(EJERCICIO PLANTEADO):
Reproduce sin ninguna modificación cada una de las líneas de los datos que siguen.
┌──
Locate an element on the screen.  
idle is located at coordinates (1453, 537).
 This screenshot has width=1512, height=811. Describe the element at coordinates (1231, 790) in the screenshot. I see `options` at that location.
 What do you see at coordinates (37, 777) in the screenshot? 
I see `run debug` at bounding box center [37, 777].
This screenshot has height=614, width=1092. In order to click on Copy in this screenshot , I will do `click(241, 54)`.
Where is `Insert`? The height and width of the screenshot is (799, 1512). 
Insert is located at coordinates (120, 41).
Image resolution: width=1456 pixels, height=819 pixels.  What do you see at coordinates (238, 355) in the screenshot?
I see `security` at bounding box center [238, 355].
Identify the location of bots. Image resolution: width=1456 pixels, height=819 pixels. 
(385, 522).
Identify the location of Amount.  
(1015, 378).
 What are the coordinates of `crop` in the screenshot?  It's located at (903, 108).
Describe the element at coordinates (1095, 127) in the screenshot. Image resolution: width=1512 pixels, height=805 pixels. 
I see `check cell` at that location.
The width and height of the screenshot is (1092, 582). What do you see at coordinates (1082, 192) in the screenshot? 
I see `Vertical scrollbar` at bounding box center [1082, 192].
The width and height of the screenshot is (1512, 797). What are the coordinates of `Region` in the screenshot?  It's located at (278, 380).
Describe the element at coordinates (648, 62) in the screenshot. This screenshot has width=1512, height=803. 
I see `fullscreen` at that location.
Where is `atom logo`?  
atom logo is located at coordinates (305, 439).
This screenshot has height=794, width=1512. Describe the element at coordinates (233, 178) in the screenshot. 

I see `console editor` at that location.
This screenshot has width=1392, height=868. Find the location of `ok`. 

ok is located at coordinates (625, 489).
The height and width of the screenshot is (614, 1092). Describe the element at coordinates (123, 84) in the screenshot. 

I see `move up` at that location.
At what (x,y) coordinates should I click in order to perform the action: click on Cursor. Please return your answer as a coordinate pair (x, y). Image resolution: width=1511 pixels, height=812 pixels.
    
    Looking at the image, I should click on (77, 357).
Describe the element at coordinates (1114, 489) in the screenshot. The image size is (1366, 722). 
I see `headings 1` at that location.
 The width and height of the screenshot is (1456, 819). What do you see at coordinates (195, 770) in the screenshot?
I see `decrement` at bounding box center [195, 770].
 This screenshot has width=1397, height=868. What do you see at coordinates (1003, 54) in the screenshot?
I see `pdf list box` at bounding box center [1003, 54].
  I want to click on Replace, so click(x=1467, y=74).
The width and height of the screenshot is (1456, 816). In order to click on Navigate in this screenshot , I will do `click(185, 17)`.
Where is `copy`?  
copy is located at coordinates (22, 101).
└──
(RESULTADO OBTENIDO):
Locate an element on the screen.  
idle is located at coordinates (1453, 537).
 This screenshot has width=1512, height=811. Describe the element at coordinates (1231, 790) in the screenshot. I see `options` at that location.
 What do you see at coordinates (37, 777) in the screenshot? 
I see `run debug` at bounding box center [37, 777].
This screenshot has height=614, width=1092. In order to click on Copy in this screenshot , I will do `click(241, 54)`.
Where is `Insert`? The height and width of the screenshot is (799, 1512). 
Insert is located at coordinates (120, 41).
Image resolution: width=1456 pixels, height=819 pixels.  What do you see at coordinates (238, 355) in the screenshot?
I see `security` at bounding box center [238, 355].
Identify the location of bots. Image resolution: width=1456 pixels, height=819 pixels. 
(385, 522).
Identify the location of Amount.  
(1015, 378).
 What are the coordinates of `crop` in the screenshot?  It's located at (903, 108).
Describe the element at coordinates (1095, 127) in the screenshot. Image resolution: width=1512 pixels, height=805 pixels. 
I see `check cell` at that location.
The width and height of the screenshot is (1092, 582). What do you see at coordinates (1082, 192) in the screenshot? 
I see `Vertical scrollbar` at bounding box center [1082, 192].
The width and height of the screenshot is (1512, 797). What are the coordinates of `Region` in the screenshot?  It's located at (278, 380).
Describe the element at coordinates (648, 62) in the screenshot. This screenshot has width=1512, height=803. 
I see `fullscreen` at that location.
Where is `atom logo`?  
atom logo is located at coordinates (305, 439).
This screenshot has height=794, width=1512. Describe the element at coordinates (233, 178) in the screenshot. 

I see `console editor` at that location.
This screenshot has width=1392, height=868. Find the location of `ok`. 

ok is located at coordinates (625, 489).
The height and width of the screenshot is (614, 1092). Describe the element at coordinates (123, 84) in the screenshot. 

I see `move up` at that location.
At what (x,y) coordinates should I click in order to perform the action: click on Cursor. Please return your answer as a coordinate pair (x, y). Image resolution: width=1511 pixels, height=812 pixels.
    
    Looking at the image, I should click on (77, 357).
Describe the element at coordinates (1114, 489) in the screenshot. The image size is (1366, 722). 
I see `headings 1` at that location.
 The width and height of the screenshot is (1456, 819). What do you see at coordinates (195, 770) in the screenshot?
I see `decrement` at bounding box center [195, 770].
 This screenshot has width=1397, height=868. What do you see at coordinates (1003, 54) in the screenshot?
I see `pdf list box` at bounding box center [1003, 54].
  I want to click on Replace, so click(x=1467, y=74).
The width and height of the screenshot is (1456, 816). In order to click on Navigate in this screenshot , I will do `click(185, 17)`.
Where is `copy`?  
copy is located at coordinates (22, 101).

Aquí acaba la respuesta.